Isaiah Allen · Accepted Answer

The average rate of change is #6# (#f# units per #x# unit)

The ratio of one quantity's change to another's change is known as the rate of change. Average rate of change of a function #f(x)# (with respect to #x#) is the change in #f(x)# divided by the change in #x#, so Average rate of change of a function #f(x)# on an interval #[a,b]# is: #(f(b)-f(a))/(b-a)#. In this question: the function is #f(x) = x^3+2x^2+x# and the interval is #[a,b] = [-1,2]# So the average rate of change of #f# on the interval is: #(f(2)-f(-1))/(2-(-1)) = (18-0)/(2+1) = 18/3 = 6#. If we had units for #x# and #f(x)# we would use them as #f# units per #x# unit

Evelyn Agard · Answer

undefined To find the average rate of change of the function $ f(x) = x^3 + 2x^2 + x $ on the interval $[-1, 2]$, you can use the formula:

$$ \text{Average rate of change} = \frac{f(b) - f(a)}{b - a} $$

where $ a $ and $ b $ are the endpoints of the interval.
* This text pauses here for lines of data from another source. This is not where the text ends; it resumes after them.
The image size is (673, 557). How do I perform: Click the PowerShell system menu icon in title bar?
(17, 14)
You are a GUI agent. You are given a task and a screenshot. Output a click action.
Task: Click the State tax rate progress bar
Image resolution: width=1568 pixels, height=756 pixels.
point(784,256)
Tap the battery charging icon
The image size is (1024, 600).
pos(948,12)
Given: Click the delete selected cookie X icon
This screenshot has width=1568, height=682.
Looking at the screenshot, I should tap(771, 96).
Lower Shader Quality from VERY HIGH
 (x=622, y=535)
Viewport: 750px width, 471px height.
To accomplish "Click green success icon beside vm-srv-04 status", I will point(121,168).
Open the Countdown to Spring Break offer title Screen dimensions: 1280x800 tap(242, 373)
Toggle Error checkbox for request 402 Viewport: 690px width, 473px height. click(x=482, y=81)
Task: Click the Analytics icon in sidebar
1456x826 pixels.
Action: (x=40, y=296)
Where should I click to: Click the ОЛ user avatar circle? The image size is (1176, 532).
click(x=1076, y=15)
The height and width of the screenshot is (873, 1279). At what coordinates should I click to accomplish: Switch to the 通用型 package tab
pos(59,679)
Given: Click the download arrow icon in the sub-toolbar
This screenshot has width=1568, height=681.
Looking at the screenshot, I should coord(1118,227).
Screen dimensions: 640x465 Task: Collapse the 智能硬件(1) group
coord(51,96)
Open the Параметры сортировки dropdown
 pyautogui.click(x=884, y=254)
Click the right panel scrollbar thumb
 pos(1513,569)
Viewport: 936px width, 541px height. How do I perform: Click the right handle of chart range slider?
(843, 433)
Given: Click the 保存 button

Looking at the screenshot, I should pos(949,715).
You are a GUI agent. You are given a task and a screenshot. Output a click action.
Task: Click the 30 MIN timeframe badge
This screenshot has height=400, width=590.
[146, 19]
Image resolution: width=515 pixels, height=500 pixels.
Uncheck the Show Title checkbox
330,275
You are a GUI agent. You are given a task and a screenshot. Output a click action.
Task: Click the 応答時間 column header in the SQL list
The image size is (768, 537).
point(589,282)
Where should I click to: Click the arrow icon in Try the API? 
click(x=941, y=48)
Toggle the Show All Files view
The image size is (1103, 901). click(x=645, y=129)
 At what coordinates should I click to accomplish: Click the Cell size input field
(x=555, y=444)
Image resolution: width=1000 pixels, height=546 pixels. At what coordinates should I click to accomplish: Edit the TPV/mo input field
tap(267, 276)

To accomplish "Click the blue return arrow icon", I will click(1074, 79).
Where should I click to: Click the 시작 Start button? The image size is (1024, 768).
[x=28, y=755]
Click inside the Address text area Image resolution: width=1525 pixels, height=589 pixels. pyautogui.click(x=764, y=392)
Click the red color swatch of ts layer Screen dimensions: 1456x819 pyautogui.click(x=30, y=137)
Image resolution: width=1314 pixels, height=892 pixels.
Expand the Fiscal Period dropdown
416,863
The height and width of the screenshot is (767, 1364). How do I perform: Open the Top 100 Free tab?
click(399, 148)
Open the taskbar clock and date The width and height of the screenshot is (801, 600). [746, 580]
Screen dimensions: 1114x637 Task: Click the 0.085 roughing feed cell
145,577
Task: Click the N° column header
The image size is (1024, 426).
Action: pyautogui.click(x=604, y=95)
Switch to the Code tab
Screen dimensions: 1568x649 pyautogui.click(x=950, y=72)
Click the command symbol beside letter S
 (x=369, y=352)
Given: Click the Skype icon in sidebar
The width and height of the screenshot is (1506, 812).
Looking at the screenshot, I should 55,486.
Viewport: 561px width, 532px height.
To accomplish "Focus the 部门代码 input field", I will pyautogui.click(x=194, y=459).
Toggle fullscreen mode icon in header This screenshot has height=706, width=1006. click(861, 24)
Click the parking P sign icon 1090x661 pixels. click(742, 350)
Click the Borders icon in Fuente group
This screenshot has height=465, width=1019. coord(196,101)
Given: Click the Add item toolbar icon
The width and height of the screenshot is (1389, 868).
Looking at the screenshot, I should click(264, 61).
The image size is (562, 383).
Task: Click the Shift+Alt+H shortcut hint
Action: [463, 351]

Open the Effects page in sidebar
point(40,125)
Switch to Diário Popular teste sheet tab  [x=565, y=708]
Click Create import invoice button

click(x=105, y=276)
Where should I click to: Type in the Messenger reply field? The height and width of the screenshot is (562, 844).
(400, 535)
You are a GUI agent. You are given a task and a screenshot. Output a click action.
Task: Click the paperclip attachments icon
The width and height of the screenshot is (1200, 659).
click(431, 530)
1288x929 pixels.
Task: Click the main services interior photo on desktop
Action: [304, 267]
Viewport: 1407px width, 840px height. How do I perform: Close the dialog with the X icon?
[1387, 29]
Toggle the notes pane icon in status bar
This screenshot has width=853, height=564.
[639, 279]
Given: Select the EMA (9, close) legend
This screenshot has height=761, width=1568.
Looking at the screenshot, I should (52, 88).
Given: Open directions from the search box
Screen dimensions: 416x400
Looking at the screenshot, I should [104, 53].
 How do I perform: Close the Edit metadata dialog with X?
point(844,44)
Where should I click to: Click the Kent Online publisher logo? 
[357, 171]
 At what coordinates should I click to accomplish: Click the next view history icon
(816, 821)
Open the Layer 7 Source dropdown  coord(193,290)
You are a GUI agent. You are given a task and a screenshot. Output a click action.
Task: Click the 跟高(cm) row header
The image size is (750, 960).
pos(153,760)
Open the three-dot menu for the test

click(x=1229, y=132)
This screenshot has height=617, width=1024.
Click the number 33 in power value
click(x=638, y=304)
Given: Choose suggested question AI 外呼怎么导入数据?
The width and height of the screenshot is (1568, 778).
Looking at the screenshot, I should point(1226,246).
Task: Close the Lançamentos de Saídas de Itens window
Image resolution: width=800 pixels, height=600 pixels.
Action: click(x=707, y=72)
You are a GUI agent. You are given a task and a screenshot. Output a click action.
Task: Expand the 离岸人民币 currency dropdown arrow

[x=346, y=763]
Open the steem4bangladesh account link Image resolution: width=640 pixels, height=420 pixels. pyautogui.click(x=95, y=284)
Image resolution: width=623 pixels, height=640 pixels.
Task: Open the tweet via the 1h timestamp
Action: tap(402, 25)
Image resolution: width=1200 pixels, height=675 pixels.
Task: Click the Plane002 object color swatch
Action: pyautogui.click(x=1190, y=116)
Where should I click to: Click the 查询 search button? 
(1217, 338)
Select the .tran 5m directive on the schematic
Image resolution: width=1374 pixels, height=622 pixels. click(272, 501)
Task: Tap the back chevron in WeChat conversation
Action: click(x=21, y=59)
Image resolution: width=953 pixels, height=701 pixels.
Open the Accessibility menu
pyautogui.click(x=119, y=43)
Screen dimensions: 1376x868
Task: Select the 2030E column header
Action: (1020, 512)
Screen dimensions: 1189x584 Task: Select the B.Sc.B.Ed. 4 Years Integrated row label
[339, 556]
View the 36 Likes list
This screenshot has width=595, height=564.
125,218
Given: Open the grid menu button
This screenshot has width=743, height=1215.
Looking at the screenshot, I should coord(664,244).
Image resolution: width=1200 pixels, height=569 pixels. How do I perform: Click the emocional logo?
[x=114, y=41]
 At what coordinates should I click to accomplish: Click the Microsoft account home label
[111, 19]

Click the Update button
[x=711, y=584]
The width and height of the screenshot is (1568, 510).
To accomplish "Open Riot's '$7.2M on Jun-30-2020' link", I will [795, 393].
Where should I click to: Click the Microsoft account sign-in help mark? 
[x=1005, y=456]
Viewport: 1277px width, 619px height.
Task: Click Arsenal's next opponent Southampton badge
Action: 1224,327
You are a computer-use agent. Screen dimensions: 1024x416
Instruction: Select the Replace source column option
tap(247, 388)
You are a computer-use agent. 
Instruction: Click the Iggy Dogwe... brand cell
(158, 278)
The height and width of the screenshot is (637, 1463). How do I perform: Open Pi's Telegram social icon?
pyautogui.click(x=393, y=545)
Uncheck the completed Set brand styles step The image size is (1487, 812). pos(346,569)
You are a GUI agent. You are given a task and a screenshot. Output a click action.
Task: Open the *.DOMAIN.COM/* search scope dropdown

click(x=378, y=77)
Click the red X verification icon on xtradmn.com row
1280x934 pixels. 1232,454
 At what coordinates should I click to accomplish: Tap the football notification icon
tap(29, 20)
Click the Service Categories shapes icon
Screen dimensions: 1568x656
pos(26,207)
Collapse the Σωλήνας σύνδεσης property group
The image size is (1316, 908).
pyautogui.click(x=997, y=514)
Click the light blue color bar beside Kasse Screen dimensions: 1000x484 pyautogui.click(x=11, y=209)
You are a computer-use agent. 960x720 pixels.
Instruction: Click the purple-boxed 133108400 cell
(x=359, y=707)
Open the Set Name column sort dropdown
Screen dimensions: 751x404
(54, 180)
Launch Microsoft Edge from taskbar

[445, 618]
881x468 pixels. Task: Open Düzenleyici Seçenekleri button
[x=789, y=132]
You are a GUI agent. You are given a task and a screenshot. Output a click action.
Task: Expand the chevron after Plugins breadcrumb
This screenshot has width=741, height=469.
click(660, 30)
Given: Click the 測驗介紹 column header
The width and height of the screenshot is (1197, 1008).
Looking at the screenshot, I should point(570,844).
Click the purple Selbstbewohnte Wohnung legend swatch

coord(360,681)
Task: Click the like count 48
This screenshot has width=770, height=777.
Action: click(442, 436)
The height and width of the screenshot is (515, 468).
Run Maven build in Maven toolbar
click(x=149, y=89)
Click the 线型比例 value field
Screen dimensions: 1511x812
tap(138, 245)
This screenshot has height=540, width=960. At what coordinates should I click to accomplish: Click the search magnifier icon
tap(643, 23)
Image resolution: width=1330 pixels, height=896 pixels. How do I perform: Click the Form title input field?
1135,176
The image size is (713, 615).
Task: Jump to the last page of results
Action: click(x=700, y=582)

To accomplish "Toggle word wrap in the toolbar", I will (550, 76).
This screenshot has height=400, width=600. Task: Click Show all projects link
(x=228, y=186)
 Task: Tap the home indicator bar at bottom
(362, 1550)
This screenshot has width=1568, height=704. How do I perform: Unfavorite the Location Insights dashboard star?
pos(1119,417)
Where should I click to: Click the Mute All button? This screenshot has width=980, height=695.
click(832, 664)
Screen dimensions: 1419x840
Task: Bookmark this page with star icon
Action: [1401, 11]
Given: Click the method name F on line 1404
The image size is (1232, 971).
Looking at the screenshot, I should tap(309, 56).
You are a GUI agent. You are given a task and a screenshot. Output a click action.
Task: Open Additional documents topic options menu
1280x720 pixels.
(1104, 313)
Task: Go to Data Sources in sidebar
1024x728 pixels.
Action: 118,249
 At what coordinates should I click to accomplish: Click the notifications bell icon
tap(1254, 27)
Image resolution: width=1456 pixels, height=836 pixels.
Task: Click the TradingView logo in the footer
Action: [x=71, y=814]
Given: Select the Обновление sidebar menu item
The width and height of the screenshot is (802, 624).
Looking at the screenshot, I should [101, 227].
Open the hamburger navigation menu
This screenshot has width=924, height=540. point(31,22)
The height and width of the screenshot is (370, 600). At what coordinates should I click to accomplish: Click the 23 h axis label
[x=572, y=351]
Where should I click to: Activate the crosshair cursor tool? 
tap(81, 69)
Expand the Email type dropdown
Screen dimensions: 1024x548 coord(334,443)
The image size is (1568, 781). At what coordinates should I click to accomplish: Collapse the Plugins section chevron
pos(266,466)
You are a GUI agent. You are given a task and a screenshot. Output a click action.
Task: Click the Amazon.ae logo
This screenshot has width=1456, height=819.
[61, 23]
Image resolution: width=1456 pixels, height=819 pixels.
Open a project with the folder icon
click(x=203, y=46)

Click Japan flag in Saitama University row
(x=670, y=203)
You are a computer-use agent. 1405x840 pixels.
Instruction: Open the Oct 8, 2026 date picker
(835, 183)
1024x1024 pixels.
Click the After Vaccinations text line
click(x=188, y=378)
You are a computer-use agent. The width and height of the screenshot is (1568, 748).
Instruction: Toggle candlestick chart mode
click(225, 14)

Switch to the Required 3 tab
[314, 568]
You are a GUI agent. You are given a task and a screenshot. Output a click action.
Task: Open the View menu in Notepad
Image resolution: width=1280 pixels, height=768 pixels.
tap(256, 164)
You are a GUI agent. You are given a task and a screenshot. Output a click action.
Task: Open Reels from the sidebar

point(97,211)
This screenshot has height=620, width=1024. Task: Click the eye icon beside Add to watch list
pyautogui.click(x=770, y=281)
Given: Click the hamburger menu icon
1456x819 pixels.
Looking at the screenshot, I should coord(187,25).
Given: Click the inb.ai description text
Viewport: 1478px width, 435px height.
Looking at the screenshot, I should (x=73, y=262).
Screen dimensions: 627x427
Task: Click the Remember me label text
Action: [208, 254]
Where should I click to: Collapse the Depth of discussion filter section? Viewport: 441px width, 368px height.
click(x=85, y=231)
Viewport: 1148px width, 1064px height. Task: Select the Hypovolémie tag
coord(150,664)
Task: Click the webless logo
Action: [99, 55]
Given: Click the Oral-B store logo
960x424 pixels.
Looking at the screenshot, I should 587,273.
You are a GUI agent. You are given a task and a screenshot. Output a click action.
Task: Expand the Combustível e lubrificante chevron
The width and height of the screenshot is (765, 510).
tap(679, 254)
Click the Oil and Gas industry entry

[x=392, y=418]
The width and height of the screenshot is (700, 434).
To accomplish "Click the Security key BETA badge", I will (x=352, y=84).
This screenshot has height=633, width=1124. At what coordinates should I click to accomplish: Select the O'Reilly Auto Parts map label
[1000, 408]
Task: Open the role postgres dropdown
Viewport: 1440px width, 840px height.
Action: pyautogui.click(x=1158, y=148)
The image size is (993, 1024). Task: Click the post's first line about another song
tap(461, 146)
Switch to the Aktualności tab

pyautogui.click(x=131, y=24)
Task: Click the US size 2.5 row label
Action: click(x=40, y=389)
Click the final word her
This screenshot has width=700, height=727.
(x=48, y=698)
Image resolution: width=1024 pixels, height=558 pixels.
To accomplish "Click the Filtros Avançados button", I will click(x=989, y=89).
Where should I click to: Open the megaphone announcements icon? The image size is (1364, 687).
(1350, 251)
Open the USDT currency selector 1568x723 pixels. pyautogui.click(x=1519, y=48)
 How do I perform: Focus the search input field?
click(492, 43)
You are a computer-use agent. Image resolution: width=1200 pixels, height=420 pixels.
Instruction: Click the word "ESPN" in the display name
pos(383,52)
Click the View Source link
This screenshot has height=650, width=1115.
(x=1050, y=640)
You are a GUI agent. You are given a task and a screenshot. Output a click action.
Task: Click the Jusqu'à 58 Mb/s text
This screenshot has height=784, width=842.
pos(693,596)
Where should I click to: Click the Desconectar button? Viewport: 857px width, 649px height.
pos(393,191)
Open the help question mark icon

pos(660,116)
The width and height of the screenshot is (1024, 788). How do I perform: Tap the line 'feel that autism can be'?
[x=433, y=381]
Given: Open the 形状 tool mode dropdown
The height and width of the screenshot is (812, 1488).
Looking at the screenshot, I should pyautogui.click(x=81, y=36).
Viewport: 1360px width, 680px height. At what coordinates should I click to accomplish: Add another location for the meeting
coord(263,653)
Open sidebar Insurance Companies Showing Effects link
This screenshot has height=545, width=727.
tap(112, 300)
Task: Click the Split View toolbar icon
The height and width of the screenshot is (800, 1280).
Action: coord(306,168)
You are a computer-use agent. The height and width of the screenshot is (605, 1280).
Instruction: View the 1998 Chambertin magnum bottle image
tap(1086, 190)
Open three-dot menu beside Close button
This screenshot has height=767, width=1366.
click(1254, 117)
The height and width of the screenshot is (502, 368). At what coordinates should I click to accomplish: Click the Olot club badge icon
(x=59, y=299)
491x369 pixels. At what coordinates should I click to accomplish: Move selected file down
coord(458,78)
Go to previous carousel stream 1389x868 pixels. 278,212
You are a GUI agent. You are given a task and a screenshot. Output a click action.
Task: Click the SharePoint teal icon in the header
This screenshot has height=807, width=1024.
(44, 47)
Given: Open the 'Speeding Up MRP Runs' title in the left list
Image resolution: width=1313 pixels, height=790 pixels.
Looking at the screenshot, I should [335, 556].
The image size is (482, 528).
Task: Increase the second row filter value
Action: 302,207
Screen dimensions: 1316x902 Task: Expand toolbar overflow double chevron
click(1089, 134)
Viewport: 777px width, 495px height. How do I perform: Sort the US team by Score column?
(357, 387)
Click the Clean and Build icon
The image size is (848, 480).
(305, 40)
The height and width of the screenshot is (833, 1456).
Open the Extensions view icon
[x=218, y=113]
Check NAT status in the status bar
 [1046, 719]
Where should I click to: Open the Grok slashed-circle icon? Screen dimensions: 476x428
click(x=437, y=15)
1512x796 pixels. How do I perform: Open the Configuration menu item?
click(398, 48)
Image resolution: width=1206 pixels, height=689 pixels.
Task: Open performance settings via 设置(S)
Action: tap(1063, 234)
Substitute $ a = -1 $ and $ b = 2 $ into the formula:

$$ \text{Average rate of change} = \frac{f(2) - f(-1)}{2 - (-1)} $$

Now, evaluate $ f(2) $ and $ f(-1) $ by plugging in the values of $ x $ into the function:

$$ f(2) = (2)^3 + 2(2)^2 + 2 = 8 + 8 + 2 = 18 $$
$$ f(-1) = (-1)^3 + 2(-1)^2 - 1 = -1 + 2 - 1 = 0 $$

Substitute these values back into the formula:

$$ \text{Average rate of change} = \frac{18 - 0}{2 - (-1)} = \frac{18}{3} = 6 $$

So, the average rate of change of $ f(x) = x^3 + 2x^2 + x $ on the interval $[-1, 2]$ is $ 6 $.